To avoid restarting a job execution that is currently running in another node, set jberet.restart.mode job parameters to strict when restarting:

final Properties properties = new Properties();
properties.setProperty("jberet.restart.mode", "strict");
final long restartId = jobOperator.restart(oldId, properties);

JBeret has a feature that supports restarting a previous job execution that was abruptly terminated and stuck in status like STARTED. This can be caused by a jvm or system crash. When restarting a job execution with STARTED stauts, jberet still checks if it is running. So this problem of duplicate executions caused by restarting will not happen when restarting in the same node. But when restarting such a job execution in another node, the conditions resembles restarting after a crash, so jberet mistakenly honors user's instruction to restart.

To restart from CLI:

/deployment=batch-example.war/subsystem=batch-jberet:restart-job(execution-id=57)

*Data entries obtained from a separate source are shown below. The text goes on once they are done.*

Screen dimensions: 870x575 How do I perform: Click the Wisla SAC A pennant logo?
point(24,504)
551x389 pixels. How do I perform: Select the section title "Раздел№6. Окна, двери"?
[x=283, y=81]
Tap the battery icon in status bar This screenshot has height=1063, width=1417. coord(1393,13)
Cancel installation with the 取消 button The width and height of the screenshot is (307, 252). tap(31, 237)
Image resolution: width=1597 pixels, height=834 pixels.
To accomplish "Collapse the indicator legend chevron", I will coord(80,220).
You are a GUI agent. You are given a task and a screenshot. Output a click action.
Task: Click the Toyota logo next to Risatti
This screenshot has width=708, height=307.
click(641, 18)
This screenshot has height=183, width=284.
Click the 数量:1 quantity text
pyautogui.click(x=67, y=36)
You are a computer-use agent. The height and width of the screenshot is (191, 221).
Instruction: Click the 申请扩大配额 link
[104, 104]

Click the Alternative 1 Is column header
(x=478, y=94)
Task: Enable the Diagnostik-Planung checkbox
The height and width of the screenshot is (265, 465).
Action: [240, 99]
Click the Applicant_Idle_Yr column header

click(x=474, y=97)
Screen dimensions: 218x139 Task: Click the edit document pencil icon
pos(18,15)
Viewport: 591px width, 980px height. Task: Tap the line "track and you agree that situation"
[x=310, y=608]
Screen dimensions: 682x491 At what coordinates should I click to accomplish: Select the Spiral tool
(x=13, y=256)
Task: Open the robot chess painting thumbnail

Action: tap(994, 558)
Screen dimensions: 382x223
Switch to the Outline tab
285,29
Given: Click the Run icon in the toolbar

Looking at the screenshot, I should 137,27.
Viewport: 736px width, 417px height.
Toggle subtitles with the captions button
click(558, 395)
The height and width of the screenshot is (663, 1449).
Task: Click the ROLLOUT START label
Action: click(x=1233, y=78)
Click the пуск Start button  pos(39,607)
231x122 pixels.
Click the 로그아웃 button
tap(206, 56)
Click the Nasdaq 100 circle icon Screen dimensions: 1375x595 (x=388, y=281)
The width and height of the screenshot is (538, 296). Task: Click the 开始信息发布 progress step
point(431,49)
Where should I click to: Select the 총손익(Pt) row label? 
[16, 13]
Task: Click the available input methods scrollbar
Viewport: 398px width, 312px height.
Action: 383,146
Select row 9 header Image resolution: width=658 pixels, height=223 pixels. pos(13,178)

Restart specifying jberet.restart.mode=strict :

/deployment=batch-example.war/subsystem=batch-jberet:restart-job(execution-id=57, properties={jberet.restart.mode=strict})

Start a job

/deployment=batch-example.war/subsystem=batch-jberet:start-job(job-xml-name=numbers)

Stop a job

/deployment=batch-example.war/subsystem=batch-jberet:stop-job(execution-id=1)

Check the status of a job

/deployment=batch-example.war/subsystem=batch-jberet/job=numbers/execution=1:read-resource(include-runtime, recursive)
{
    "outcome" => "success",
    "result" => {
        "batch-status" => "STOPPED",
        "create-time" => "2020-10-29T19:33:13.843-0400",
        "end-time" => "2020-10-29T19:33:30.258-0400",
        "exit-status" => "STOPPED",
        "instance-id" => 1L,
        "last-updated-time" => "2020-10-29T19:33:30.258-0400",
        "start-time" => "2020-10-29T19:33:13.853-0400"
    }
}

Notes

  • The CLI commands use batch-example.war which is an example, when running the commands this would be replaced with the application name that contains your Batch Processing annotated classes.